- Assigned task:
Count the lines in the material below that contain the word "metálicos" and give the number alone.

- Available data:
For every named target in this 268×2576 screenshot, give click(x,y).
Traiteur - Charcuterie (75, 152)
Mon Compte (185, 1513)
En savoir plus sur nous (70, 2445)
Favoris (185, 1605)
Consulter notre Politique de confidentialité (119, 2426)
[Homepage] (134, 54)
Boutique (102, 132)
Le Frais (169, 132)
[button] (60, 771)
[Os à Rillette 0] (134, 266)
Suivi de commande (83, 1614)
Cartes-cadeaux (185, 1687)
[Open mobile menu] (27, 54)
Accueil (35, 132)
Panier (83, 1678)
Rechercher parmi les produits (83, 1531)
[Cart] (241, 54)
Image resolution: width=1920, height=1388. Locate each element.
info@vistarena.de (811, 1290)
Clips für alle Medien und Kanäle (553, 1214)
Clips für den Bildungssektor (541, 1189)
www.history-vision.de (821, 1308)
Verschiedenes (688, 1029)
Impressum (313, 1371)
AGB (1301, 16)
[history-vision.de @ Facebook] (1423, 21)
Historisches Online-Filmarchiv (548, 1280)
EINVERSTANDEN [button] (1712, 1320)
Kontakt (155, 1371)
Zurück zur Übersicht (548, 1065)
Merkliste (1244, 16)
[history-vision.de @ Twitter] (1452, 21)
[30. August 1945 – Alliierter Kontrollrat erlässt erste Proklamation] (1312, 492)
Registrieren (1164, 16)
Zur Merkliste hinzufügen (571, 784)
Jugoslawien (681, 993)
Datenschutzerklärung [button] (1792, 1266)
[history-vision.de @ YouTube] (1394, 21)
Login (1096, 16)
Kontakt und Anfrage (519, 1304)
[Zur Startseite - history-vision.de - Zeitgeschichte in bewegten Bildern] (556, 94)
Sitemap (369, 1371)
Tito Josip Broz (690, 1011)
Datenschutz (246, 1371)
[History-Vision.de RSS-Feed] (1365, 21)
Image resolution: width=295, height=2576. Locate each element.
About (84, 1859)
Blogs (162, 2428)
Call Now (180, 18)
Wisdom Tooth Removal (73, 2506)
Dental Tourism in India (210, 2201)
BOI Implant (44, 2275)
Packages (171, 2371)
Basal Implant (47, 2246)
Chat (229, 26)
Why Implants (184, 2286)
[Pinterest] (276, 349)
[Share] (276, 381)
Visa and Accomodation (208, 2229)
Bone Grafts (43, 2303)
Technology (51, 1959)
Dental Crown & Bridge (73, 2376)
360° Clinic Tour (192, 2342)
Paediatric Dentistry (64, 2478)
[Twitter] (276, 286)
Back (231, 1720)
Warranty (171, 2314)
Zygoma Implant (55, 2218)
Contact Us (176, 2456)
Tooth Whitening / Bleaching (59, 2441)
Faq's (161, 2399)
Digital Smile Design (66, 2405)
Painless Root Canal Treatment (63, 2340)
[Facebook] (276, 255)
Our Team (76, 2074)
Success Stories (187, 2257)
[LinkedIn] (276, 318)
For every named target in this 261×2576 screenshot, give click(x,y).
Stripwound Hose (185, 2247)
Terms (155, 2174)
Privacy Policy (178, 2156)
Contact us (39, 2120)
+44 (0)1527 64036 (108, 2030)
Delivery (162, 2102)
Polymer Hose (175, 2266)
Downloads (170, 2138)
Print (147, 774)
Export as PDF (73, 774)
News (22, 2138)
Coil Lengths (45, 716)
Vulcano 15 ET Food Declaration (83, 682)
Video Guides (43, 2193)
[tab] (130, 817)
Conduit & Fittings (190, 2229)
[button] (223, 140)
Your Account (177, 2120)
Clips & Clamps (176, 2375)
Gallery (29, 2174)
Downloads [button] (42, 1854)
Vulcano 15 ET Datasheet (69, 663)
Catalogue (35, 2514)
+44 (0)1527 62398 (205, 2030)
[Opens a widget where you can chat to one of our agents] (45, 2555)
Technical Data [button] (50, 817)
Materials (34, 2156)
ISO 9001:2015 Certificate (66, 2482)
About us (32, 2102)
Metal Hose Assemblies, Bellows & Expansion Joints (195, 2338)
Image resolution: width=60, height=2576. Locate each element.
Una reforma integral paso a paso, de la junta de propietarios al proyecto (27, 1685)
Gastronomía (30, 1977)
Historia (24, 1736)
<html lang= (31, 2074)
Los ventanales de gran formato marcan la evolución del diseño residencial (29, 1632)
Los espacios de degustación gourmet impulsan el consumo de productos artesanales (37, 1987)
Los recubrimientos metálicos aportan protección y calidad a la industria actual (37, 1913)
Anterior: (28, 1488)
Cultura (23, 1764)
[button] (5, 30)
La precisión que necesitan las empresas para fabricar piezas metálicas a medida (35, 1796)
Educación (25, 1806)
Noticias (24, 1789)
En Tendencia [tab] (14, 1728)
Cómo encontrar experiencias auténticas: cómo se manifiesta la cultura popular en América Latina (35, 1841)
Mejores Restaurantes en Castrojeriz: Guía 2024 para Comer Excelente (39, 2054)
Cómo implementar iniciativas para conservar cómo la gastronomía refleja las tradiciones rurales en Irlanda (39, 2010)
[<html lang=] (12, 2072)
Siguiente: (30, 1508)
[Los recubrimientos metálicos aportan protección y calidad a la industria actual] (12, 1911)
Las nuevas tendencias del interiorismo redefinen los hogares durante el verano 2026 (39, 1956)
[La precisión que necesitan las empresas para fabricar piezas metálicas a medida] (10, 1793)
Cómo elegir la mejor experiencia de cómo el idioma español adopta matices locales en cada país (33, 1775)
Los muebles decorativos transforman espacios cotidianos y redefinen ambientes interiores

- Response to the exercise:
2